Abundance Patterns in Extremely Metal-Poor Stars
University Of California-Santa Cruz, Santa Cruz CA
Investigators
Abstract
" Abundance Patterns in Extremely Metal-Poor Stars" AST- 0098617 For the first time in history there is an adequate sample of stars to use as probes in deciphering the initial phases of galactic evolution. Surveys for extremely metal-poor stars, carried out in the 1990s, produced this sample. During this period of the present award, large telescopes their spectrographs will be used to determine accurate chemical abundances and thus to trace how heavy element synthesis has proceeded since earliest times. There will be additional benefits.

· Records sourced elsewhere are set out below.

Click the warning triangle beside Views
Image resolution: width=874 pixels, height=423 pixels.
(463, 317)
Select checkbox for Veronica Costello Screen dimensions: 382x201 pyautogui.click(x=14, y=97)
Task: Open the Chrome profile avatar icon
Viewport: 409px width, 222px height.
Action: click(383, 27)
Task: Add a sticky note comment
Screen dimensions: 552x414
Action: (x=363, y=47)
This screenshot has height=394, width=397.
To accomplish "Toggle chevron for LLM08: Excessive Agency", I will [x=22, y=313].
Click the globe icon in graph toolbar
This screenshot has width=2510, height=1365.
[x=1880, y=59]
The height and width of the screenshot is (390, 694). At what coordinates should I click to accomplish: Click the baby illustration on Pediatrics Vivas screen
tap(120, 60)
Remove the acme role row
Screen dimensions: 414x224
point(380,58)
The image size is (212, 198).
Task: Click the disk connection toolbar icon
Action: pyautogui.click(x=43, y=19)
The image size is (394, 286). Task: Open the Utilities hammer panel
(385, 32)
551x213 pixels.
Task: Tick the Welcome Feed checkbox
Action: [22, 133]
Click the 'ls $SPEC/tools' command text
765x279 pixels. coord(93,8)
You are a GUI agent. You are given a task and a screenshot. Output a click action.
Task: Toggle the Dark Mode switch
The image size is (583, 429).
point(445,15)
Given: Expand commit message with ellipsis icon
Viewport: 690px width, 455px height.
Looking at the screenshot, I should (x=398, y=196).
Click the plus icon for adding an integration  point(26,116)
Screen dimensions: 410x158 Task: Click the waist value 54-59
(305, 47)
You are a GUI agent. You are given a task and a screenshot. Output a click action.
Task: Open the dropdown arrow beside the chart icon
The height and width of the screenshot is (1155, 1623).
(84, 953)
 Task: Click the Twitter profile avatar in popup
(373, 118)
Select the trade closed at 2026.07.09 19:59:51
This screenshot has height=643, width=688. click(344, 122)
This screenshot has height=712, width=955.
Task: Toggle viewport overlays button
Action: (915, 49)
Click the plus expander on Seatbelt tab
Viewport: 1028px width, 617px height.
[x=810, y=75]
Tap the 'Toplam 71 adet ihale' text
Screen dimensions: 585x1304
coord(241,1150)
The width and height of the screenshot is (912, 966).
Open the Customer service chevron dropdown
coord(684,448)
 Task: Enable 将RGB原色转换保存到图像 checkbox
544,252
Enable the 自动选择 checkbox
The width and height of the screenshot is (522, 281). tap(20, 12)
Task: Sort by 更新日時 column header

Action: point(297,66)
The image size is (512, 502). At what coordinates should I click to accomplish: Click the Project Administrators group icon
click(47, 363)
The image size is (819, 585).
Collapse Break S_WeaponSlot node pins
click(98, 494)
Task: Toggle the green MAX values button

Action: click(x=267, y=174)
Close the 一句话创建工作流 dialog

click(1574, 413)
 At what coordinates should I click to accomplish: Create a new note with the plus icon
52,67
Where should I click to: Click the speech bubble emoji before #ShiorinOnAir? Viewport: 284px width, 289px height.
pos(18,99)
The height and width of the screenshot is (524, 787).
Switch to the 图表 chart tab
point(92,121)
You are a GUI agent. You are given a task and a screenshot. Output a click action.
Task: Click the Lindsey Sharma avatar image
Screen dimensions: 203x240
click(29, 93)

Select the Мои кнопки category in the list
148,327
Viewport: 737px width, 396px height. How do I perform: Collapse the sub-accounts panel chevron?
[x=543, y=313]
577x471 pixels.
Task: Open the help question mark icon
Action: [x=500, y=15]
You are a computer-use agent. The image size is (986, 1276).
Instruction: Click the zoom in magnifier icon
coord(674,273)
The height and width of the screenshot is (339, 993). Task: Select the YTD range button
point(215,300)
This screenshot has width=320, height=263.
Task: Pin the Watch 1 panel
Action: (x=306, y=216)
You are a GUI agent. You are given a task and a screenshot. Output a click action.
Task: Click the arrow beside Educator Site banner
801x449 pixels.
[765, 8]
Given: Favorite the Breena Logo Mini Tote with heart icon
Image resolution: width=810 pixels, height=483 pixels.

Thorium abundances can be used to compute radiogenic ages for the oldest stars, which will put a lower limit on the age of the universe. The different contributions of s-process elements (generated in the interiors of evolving stars) and r-process elements (contributed by supernovae explosions of earlier generations of massive stars) will be assessed and compared with expectations from nucleosynthesis theory. A search will be made for Population III stars that are predicted to show extreme carbon enhancements without accompanying s-process excesses. Observations will also be made of stars belonging to galactic globular clusters in the outer halo and of stars in nearby dwarf galaxies to search for possible abundance signatures characteristic of chemical evolution in low-mass galaxies.